Após a estabilização dos impactos de grande terremoto em Shibitachi, moradores e pesquisadores documentaram perdas e danos e ainda resgataram a memória local, contribuindo com o processo de recuperação. No Brasil, o mapeamento detalhado dos danos é igualmente relevante. Identificar áreas mais afetadas e entender a extensão dos danos permite um planejamento mais organizado e eficiente, além de garantir que recursos sejam alocados de forma mais equitativa e eficaz. Esse processo deve envolver tanto as autoridades governamentais quanto as comunidades locais, para garantir que as áreas afetadas sejam devidamente consideradas.
Em Shibitachi, traçar a “linha do tsunami”, identificar edificações colapsadas e gargalos que impediram a fuga após a emissão dos alertas foram fundamentais para identificar estratégias, tecnologias construtivas adequadas e terras mais seguras para o planejamento do processo de recuperação.
No Brasil, essa abordagem pode ser aplicada mitigando ou evitando a reconstrução em áreas vulneráveis. A implementação de zonas de segurança e a reconstrução de infraestruturas em áreas menos propensas a desastres são passos essenciais para minimizar futuros riscos.
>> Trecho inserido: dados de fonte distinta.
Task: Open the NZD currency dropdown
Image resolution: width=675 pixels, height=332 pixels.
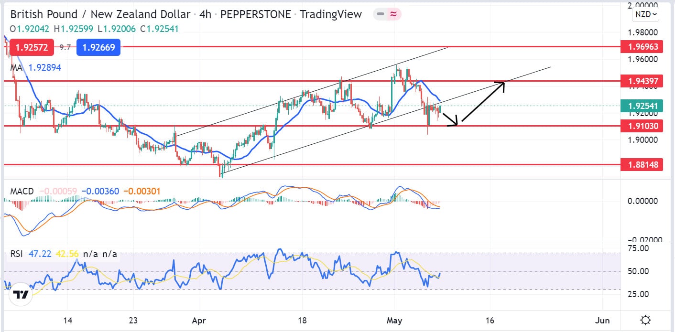Action: pos(645,14)
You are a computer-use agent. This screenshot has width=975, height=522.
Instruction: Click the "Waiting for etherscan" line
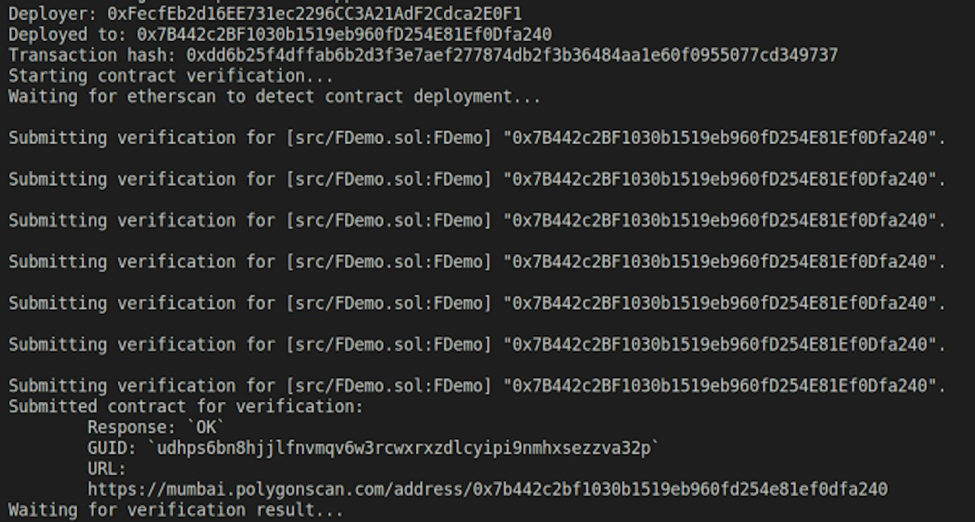tap(274, 96)
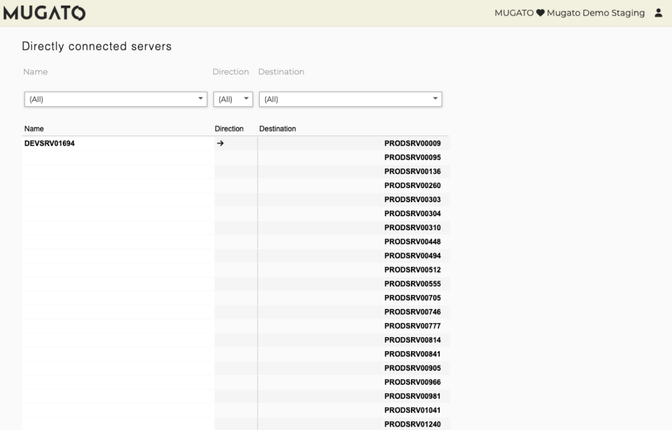Click destination PRODSRV01240
This screenshot has height=430, width=672.
(x=412, y=424)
Essas medidas devem ser promovidas por políticas públicas que incentivem práticas de construção seguras e sustentáveis, que envolvam as comunidades ameaçadas, através da participação nas ações de planejamento.
O rápido reestabelecimento dos sistemas essenciais no Japão como mobilidade e transporte é uma estratégia eficaz. No Rio Grande do Sul, Espírito Santo e outros estados, a restauração de infraestrutura vital, como estradas, pontes e redes de energia, deve ser priorizada para garantir que as comunidades possam se reorganizar e iniciar o processo de recuperação.
A agilidade desses serviços é fundamental para a retomada das atividades econômicas e para o fortalecimento dos moradores. Governos locais e estaduais devem garantir que os recursos necessários para essas restaurações sejam disponibilizados de forma rápida e eficiente.
A forte conexão social e o processo participativo em Shibitachi foram estratégicos para a recuperação. No Japão, o machizukuri promove a participação ativa da comunidade na tomada de decisões sobre a reconstrução, o que pode otimizar o uso de recursos públicos e fortalecer o senso de pertencimento e responsabilidade entre os moradores.
No Brasil, o envolvimento da comunidade na tomada de decisões sobre a reconstrução pode garantir que as soluções adotadas sejam adequadas às necessidades locais e culturalmente relevantes. Isso inclui a realização de participação e a formação de comitês comunitários para monitorar o progresso das ações de recuperação.
Ainda, a educação para a preparação de desastres é parte integral do sistema escolar japonês. No Brasil, incorporar a educação sobre desastres nos currículos escolares pode criar uma cultura de prevenção e resiliência desde cedo. Programas de sensibilização, treinamento e exercícios de evacuação podem preparar melhor a população para responder a futuros desastres. Governos estaduais e municipais devem promover campanhas educativas contínuas e incluir a preparação para desastres nas pautas escolares.
A filosofia BBB em Shibitachi pode iluminar o caminho para que o Brasil adote práticas sustentáveis e resilientes, garantindo uma reconstrução mais duradoura e preparada para futuras ocorrências. Com esse aprendizado, temos a oportunidade não apenas de reconstruir, mas de transformar nossas comunidades em locais mais fortes e resilientes, capazes de enfrentar os desafios que o futuro possa apresentar, tendo a consciência dos efeitos reais das mudanças climáticas.